Chercher à voir un lieu qu’on connait bien, qu’on fréquente assidument, en y trouvant des points de vue inédits, manière de découvrir des aspects qu’on ignorait de lui, de le voir sous un autre jour. Un angle désaxé, une contreplongée, une lumière qui vacille contre toute attente, une ombre inattendue. Jusqu’à cette rencontre imprévisible. Au moment de s’approcher de la sortie du Parc. Un homme assis sur le rebord en béton, imitation de la branche d’un arbre avec ses nervures dessinées à même la matière brute. Il tient assis en équilibre, tête penchée. Son laisser-aller me donne l’impression qu’il est ivre ou drogué, ses vêtements sans forme, on dirait qu’il joue un jeu dangereux ainsi positionné avec le risque de tomber à tout instant. Il fixe la cascade d’eau qui coule sous son corps. Il ne quitte pas le torrent d’eau vive qui file sous lui. Et soudain, cet homme instable sur lequel je jetais quelques secondes plus tôt un regard suspicieux, un peu méprisant, voilà que je me mets à sa place, que je commence à le voir comme j’ai regardé ce lieu que je connais si bien depuis que je suis entré, avec le même regard décalé, cette acuité.
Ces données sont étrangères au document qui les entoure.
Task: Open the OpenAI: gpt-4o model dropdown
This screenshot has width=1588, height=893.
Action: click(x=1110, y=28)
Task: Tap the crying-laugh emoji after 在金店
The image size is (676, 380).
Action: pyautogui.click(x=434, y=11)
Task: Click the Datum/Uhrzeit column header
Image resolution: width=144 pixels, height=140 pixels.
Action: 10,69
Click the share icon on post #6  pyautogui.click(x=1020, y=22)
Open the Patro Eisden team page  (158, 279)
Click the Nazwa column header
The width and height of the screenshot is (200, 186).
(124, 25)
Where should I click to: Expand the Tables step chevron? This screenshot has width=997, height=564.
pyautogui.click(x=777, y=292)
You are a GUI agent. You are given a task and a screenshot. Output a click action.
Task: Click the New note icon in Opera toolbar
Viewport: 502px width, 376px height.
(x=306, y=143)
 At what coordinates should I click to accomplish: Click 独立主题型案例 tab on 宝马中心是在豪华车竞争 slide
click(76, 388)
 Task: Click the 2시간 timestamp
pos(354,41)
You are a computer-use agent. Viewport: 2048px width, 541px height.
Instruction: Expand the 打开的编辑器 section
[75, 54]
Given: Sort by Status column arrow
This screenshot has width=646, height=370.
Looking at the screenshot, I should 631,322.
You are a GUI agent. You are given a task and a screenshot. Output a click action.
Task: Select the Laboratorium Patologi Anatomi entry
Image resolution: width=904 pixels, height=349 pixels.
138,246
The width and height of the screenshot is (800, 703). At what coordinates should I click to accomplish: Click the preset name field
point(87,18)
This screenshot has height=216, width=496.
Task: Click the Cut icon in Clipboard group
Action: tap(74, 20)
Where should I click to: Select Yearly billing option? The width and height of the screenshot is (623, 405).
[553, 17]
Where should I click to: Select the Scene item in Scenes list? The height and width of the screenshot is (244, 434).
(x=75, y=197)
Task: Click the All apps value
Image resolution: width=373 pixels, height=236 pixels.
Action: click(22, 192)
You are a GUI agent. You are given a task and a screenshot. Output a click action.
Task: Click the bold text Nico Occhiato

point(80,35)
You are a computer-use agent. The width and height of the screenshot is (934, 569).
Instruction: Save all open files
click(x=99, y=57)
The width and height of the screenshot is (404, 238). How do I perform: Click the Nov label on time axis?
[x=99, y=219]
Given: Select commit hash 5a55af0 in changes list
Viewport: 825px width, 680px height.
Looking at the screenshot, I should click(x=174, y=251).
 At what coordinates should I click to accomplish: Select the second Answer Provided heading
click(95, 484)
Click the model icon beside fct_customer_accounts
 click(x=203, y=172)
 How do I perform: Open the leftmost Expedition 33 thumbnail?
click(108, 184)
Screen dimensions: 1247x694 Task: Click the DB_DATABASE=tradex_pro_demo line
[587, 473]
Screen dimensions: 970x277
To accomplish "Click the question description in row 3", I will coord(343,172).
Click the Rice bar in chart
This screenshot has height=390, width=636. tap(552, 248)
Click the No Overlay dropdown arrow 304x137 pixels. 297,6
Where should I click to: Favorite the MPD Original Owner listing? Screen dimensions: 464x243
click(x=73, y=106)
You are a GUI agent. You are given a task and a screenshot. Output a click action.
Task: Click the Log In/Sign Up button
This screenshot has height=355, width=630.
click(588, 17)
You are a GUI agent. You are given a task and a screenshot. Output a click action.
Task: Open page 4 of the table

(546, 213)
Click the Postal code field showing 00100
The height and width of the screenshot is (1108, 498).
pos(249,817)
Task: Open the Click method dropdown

Pousser un peu plus loin que d’habitude, car ce jour-là ce qui motive la sortie c’est la marche avant la découverte, la nécessité de l’effort avant la surprise de lieux inconnus, le besoin de mettre le corps en marche, de l’éprouver sans l’épuiser pour autant. Ce qui libère la possibilité de se laisser surprendre, de se perdre aussi, de dénicher des lieux imprévus. Là où, le plus souvent, je bifurque à la hauteur du Parc de Belleville, cette fois-ci je monte jusqu’à Saint-Jean Baptiste de Belleville. Cela faisait longtemps que je n’étais pas revenu à cet endroit. La satisfaction de ne passer ensuite que par des chemins inédits, découvrir au pied des tours d’immeubles des ruelles calmes et ombrageuses, vestiges d’un temps ancien qui paraît si marginal aujourd’hui. Remonter une rue étroite au moment de la sortie des classes, les établissements scolaires s’y succèdent les uns après les autres. Souvenir de rentrée scolaire associée à l’automne qui tarde à venir avec ces températures inhabituelles en cette saison.